5. Delivering Happiness: A Path to Profits, Passion, and Purpose, by Tony Hsieh

Jie Zhang
Jie Zhang

Recommended by: Jie Zhang, DBA, ScM, MA., Assistant Professor of Operations and Information Systems Management

What it’s about: In this 2010 bestseller, Tony Hsieh tells a series of personal stories on topics ranging from his Asian heritage to lessons he learned as the CEO of Zappos. Under his leadership, Zappos, an e-commerce retailer, achieved USD 1.2 billion sales within 10 years of founding.

In his fun – and sometimes a little weird – writing style, Hsieh talks in great detail about his thought process and personal reflections as a decision-maker. Readers are given an intimate view of the tough tradeoffs central to business decisions. The approach lets readers appreciate not only the challenges but also the problem-solving procedure and resources (e.g., connections, books, and experiences) leveraged by Hsieh.

Why should you read this book? Business professionals and students will find Delivering Happiness a fun summer reading that also offers serious insights on critical business concepts such as core competence, culture, branding, operational excellence, change management, customer service, vendor relationship and human resource management.

6. Daemon and Freedom, by Daniel Suarez

Rocki Lee DeWitt

Recommended by: Rocki-Lee DeWitt, Ph.D., Professor of Management

What it’s about: In Daniel Suarez’s two-part novel, Daemon and Freedom, you are introduced to an online game that exceeds your wildest imagination of what online gaming is about and who is involved. It brings into sharp focus questions about the Internet and human behavior.

Characters come and go, transported in mechanisms that one wonders if they are just fantasy or have the possibility of being real. At the end of Daemon, you are left suspended in the story and will greedily reach for Freedom.
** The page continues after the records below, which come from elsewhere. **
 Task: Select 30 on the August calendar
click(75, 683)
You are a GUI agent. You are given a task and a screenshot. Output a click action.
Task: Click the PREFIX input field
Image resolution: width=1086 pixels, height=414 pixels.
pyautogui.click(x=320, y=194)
If possible, the tempo of the story picks up even more. The construction of the story continues to reflect the tension between the role of large, dominant commercial enterprise and small, local communities of entrepreneurial effort with the web and players’ roles forming the story’s landscape.
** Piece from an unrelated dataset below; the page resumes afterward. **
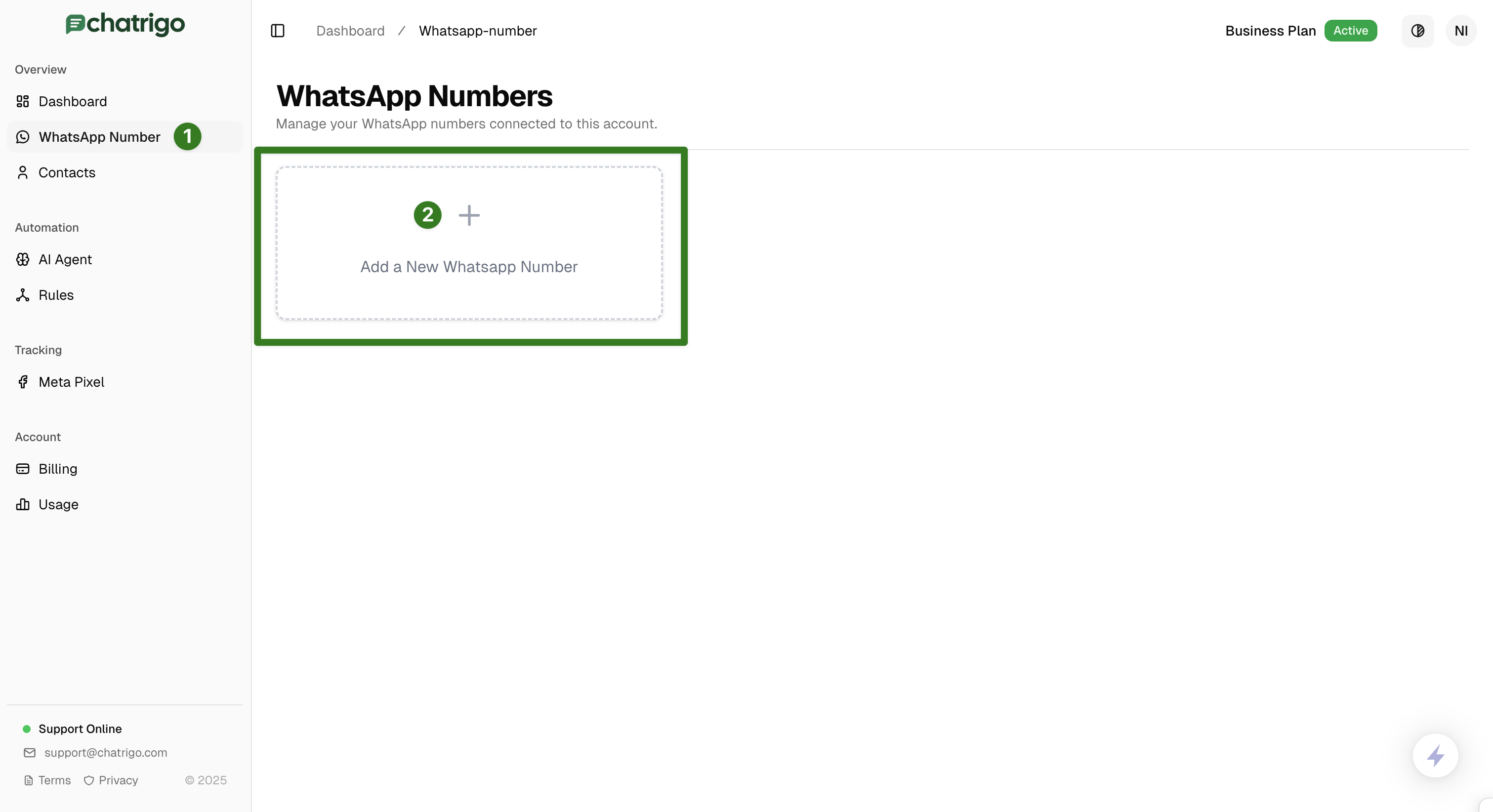The image size is (1493, 812).
Task: Click the Rules branching icon
Action: (23, 295)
Why should you read these books? You shouldn’t assume that what is represented is real, but it is sufficiently believable that you are likely to call up one of your IT-savvy friends and ask for a primer on the current state of the web, the cloud and online gaming. And isn’t that what the summer if for, after all? Read something to refresh and reach out to your friends and say, “Hey, how are you doing?” These two books will make you appreciate those interpersonal relationships.